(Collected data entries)
++++

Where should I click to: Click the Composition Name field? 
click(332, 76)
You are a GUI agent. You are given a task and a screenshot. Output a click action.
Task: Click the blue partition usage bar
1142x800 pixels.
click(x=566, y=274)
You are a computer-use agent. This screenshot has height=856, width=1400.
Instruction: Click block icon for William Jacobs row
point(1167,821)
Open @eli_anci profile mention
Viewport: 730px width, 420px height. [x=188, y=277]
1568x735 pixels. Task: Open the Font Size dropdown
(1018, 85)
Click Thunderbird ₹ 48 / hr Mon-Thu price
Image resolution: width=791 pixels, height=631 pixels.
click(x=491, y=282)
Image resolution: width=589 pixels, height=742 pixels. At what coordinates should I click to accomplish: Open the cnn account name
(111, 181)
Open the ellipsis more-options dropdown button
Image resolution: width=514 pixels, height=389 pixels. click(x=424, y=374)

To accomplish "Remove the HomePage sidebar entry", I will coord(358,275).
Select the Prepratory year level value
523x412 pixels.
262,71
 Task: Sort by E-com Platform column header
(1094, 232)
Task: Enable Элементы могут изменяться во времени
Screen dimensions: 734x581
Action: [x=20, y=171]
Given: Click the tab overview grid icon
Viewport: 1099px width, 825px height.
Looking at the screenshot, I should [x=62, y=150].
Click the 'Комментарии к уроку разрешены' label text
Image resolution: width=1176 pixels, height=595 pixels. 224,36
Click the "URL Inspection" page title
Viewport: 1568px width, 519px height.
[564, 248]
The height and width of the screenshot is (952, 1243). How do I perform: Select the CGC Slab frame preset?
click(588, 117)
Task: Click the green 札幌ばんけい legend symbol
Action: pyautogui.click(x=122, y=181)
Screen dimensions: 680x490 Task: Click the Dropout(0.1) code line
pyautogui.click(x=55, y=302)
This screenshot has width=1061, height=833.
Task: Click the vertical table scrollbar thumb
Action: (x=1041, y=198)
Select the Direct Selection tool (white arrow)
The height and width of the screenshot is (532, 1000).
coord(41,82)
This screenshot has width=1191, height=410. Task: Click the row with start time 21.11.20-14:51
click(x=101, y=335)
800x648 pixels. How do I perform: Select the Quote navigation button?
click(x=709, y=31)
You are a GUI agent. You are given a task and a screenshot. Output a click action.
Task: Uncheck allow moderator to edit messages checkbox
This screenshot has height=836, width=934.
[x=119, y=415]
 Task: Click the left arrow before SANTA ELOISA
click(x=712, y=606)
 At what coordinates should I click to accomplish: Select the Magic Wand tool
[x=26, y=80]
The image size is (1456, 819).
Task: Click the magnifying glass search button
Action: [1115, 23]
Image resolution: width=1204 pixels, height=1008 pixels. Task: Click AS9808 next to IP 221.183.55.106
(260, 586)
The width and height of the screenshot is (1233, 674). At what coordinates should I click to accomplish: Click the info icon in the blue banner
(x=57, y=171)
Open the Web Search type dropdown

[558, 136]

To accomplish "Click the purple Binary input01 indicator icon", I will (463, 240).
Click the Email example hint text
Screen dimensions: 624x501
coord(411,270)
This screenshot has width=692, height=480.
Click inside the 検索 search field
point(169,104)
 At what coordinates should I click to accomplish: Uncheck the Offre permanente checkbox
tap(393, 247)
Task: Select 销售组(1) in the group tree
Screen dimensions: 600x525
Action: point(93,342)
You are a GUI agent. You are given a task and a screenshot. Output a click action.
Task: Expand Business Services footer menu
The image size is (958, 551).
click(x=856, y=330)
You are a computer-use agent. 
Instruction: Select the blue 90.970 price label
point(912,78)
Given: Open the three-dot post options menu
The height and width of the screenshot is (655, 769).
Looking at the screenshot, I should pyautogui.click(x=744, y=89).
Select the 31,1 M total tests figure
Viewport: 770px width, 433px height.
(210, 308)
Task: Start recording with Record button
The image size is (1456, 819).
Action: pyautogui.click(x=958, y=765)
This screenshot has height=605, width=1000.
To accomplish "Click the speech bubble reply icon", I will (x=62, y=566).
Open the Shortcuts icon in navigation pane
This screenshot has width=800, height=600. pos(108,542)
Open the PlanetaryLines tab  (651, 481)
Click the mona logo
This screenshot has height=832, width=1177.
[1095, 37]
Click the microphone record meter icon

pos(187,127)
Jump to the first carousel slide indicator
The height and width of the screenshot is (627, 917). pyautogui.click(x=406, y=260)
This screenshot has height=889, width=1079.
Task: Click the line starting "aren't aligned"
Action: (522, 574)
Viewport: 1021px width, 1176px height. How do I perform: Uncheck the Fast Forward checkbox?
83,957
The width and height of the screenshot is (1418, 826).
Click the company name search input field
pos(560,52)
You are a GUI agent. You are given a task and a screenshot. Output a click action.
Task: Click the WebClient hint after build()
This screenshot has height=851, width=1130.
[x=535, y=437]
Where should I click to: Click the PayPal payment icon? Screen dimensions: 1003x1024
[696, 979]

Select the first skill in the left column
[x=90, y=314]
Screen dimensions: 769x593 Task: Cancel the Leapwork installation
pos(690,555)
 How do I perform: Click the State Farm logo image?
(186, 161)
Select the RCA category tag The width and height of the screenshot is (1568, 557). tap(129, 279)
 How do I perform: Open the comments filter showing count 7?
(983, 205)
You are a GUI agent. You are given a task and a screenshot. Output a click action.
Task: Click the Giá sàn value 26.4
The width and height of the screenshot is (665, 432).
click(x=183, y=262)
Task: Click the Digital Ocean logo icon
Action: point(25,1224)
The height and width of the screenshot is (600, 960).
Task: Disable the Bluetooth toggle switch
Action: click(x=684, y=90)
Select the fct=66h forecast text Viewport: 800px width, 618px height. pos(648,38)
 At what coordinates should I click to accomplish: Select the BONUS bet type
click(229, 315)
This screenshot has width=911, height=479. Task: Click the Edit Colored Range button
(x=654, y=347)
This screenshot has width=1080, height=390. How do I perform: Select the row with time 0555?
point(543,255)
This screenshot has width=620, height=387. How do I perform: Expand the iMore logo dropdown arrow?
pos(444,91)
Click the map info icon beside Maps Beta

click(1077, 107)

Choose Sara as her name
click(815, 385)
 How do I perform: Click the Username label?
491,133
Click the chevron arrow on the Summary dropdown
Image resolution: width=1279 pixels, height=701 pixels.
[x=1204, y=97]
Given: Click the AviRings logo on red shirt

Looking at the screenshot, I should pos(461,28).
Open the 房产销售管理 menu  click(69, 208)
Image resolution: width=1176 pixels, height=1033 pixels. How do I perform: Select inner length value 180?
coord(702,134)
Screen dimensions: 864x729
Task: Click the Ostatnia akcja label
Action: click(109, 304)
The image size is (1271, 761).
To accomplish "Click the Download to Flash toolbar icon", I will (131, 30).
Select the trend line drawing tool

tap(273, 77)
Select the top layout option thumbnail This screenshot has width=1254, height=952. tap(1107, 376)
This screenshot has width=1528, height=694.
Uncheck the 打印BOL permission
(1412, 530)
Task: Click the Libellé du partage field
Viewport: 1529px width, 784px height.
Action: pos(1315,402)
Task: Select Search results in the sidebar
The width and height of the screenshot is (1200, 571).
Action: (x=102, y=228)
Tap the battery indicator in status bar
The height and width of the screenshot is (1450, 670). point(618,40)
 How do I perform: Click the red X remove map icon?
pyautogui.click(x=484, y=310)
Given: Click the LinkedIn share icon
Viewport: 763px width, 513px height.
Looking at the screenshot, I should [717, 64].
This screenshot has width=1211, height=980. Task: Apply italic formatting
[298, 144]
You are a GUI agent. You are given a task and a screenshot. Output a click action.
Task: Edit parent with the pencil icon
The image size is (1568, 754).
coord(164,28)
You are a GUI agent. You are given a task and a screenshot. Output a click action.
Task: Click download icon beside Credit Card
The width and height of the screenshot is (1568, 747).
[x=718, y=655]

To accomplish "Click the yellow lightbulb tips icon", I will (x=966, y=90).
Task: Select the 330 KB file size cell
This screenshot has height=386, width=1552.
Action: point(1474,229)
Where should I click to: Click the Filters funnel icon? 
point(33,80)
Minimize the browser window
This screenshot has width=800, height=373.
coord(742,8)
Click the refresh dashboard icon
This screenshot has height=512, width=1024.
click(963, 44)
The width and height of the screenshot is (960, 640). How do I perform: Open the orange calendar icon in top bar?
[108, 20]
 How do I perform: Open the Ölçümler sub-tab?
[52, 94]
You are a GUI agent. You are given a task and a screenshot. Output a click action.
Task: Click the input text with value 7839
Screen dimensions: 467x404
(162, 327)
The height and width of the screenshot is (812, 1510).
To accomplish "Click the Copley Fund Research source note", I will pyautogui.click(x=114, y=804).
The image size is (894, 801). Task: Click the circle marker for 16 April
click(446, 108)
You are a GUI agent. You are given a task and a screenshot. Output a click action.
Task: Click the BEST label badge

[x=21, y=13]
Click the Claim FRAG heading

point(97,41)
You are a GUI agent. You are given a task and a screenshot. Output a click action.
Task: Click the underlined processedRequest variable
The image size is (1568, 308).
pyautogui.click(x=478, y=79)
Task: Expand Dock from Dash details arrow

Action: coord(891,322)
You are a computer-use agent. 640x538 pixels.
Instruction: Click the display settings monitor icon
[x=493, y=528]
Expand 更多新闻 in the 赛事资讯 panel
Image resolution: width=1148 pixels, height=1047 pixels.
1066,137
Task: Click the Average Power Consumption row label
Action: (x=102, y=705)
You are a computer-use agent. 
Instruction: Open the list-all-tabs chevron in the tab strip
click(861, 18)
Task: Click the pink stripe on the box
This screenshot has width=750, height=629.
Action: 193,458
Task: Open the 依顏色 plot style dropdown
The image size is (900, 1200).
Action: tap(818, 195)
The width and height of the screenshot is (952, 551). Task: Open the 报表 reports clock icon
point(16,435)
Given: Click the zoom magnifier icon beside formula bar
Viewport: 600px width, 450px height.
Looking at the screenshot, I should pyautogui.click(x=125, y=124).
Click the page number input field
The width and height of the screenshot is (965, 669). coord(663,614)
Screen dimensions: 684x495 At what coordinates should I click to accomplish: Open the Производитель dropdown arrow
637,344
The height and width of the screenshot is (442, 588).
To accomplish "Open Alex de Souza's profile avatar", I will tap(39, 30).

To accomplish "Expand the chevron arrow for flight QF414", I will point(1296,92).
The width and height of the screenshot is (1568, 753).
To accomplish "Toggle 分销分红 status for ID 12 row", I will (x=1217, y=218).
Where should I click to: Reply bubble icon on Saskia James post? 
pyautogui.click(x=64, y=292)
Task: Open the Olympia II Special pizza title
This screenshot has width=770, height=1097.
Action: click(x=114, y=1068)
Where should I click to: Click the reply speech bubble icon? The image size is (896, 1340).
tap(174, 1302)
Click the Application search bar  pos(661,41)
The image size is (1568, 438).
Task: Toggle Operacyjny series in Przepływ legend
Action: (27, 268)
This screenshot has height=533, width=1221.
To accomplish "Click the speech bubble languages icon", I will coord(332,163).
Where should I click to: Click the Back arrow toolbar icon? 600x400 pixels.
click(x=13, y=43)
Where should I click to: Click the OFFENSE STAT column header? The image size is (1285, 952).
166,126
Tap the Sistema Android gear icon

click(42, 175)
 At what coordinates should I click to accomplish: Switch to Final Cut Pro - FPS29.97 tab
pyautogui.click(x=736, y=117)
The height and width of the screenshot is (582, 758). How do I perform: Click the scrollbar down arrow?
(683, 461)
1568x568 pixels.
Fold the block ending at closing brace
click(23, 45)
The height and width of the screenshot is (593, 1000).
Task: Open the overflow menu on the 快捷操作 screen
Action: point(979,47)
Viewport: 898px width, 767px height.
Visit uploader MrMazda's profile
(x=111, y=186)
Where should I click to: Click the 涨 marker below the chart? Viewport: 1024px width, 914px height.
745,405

++++

▸ Exercise details: The lines above that hold the word "computer" are the ones to copy.

▸ Answer section:
You are a computer-use agent. This screenshot has height=856, width=1400.
You are a computer-use agent. 
You are a computer-use agent. 640x538 pixels.
You are a computer-use agent. 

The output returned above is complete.